> Aim of the exercise:
Extract the line that contains "Task: Click the" and every line after it through the end of the records below, exactly as written, leaving out any pictures.

> Provided records:
+++
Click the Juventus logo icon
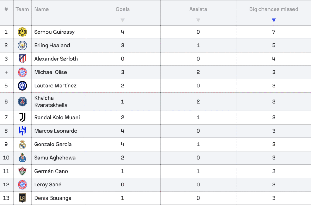pyautogui.click(x=22, y=117)
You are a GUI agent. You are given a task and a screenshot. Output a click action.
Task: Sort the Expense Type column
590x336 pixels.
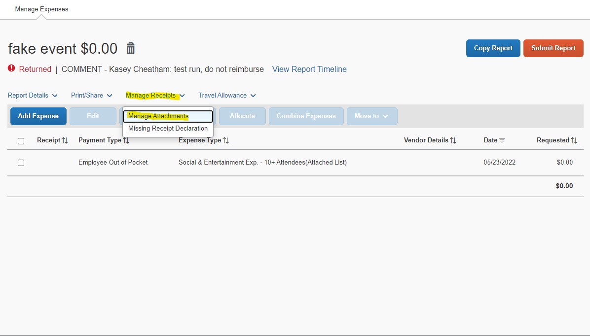[x=225, y=140]
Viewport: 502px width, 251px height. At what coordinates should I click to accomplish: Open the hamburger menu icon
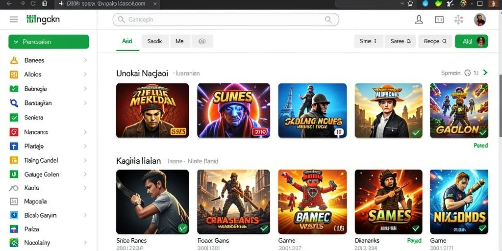point(13,20)
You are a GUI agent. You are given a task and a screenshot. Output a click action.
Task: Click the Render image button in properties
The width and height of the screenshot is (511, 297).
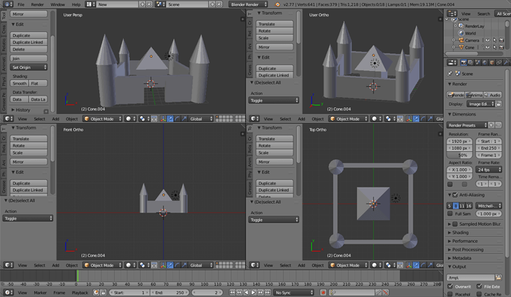pyautogui.click(x=456, y=95)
+++
> Solved exercise:
Task: Click the Render image button in properties
The width and height of the screenshot is (511, 297).
pyautogui.click(x=456, y=95)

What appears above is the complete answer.